**Entries provided:**
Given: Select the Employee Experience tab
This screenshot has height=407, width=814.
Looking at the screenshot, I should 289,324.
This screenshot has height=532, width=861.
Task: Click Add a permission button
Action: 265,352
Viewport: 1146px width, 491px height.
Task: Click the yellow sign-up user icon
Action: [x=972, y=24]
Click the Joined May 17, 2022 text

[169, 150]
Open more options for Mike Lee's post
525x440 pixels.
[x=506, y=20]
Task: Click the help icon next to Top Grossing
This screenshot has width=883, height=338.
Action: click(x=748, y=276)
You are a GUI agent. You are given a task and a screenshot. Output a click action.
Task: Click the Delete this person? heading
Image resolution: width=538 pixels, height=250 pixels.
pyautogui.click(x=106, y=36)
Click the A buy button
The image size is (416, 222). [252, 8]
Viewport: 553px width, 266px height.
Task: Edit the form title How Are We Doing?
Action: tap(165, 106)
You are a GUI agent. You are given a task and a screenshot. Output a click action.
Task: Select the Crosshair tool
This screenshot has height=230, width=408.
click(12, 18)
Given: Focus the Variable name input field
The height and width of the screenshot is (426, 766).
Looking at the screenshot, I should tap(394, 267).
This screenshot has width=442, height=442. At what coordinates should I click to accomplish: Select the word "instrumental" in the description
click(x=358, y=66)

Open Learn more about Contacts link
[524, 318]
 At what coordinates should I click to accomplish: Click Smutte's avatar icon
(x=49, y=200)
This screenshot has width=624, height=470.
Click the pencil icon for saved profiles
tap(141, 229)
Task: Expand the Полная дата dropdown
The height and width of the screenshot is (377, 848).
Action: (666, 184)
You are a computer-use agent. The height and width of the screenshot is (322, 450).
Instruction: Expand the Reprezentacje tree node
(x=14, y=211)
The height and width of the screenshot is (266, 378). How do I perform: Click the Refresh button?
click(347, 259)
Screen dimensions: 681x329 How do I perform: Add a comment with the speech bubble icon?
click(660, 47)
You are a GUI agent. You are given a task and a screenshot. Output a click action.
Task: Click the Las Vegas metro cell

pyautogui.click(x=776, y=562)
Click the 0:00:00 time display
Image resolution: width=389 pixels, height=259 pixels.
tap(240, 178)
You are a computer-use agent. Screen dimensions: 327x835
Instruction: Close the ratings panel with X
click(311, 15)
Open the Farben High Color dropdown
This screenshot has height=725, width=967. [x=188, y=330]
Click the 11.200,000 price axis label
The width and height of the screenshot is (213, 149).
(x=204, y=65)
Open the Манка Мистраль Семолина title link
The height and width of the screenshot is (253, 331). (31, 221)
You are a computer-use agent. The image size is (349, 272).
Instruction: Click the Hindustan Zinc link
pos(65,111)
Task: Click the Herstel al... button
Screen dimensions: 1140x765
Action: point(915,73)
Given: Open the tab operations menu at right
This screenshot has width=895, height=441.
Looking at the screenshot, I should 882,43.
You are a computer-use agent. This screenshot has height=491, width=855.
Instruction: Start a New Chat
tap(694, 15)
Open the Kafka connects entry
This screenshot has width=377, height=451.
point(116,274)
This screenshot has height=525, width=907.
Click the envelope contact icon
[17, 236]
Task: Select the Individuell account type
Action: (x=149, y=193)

**Required work:** Retype exactly the span of lines from the one with "This screenshot has width=895, height=441." through the one with "This screenshot has height=525, width=907."; include both ends and omit the rest of the material.

**Response:**
This screenshot has width=895, height=441.
Looking at the screenshot, I should 882,43.
You are a computer-use agent. This screenshot has height=491, width=855.
Instruction: Start a New Chat
tap(694, 15)
Open the Kafka connects entry
This screenshot has width=377, height=451.
point(116,274)
This screenshot has height=525, width=907.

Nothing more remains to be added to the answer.